The area around Maralal became my favourite part of this route and one of the most scenic ones I’ve ridden! I was on green mountain plateaus at around 2,000 m. (6,562 ft.) altitude. The views were jaw-dropping! The Samburu tribe is offering its color to the landscape with the huge, beaded necklaces that women wear. Men always walk their herds of cows, goats or camels while holding their spear and carrying a big knife on their belt. Their earlobes got huge holes and they wear some big white earrings. Some of them have a thin golden chain going from one ear to the other passing through the chin.
The route north to Barsaloi, Baragoi and South Horr is still on the mountains, so the weather is not too hot. I was wild camping in beautiful scenery every night enjoying the full moon! While I was approaching Loyangalani, the landscape changed… I descended to 400 m. (1,312 ft.) altitude and the vegetation was almost gone. The only feature around was the volcanic rocks. Some parts of the route became rough but when I was standing up on my bike and riding slowly and steady, it was OK. After all, I enjoyed a lot this remote route and my only worry was the availability of water in this dry area. A couple of times I had to use the 2-liter water canister that I carry for emergencies.
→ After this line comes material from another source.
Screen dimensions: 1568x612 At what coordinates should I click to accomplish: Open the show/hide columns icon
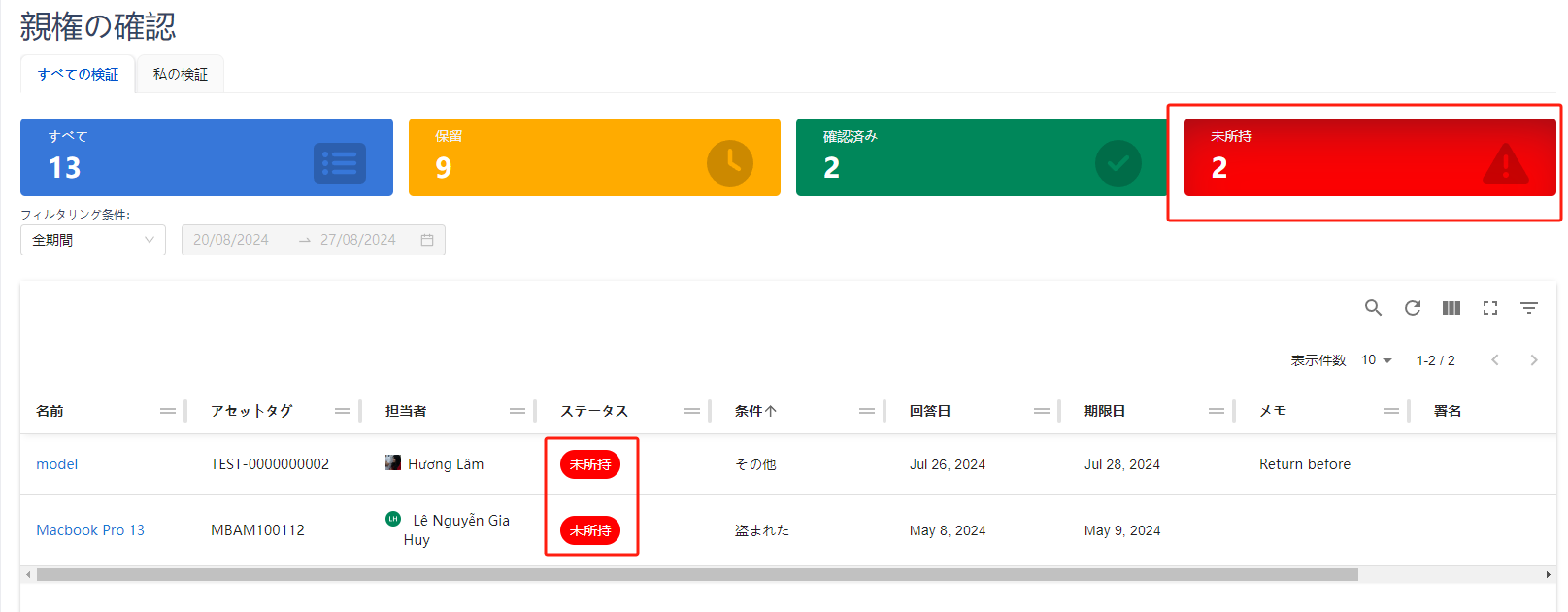pyautogui.click(x=1451, y=308)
I have used it only a few times during my trip.
One morning, when I was wild camping next to a dry riverbed, I tried to start my motorcycle but I realized that the battery was flat. After a lot of tests the following days, I figured out that the alternator had failed. It is the first time that I experience this fault but it’s normal for a 20-year-old bike which has covered much more than a hundred thousand kilometres. This was the second time that I was grateful for choosing an XR with a kick-starter. I was on a sandy patch in the middle of nowhere and it would be bloody difficult to jump-start the engine there. However, with the kick-starter it was a piece of cake! The engine was still working properly, so the only issue was that the next month I was kick-starting the bike until I got another alternator shipped from Greece.
Seven days after leaving Nairobi, I reached Ileret, at the Ethiopian border. Actually, there is no border post there, so I had to arrange the paperwork in Nairobi. I had finally made it! I knew it would not be easy but it was lovely and it’s one of the routes that I will be remembering. That’s a very authentic and adventurous part of Africa and I’m glad I had the chance to explore it…
After an impressive sunset over the legendary Lake Turkana, my two-month journey across Kenya came to an end. For some reason, this country was one of the countries that felt like home… Maybe it was the nice friends that I made, the diverse landscapes and for sure the relaxed atmosphere too!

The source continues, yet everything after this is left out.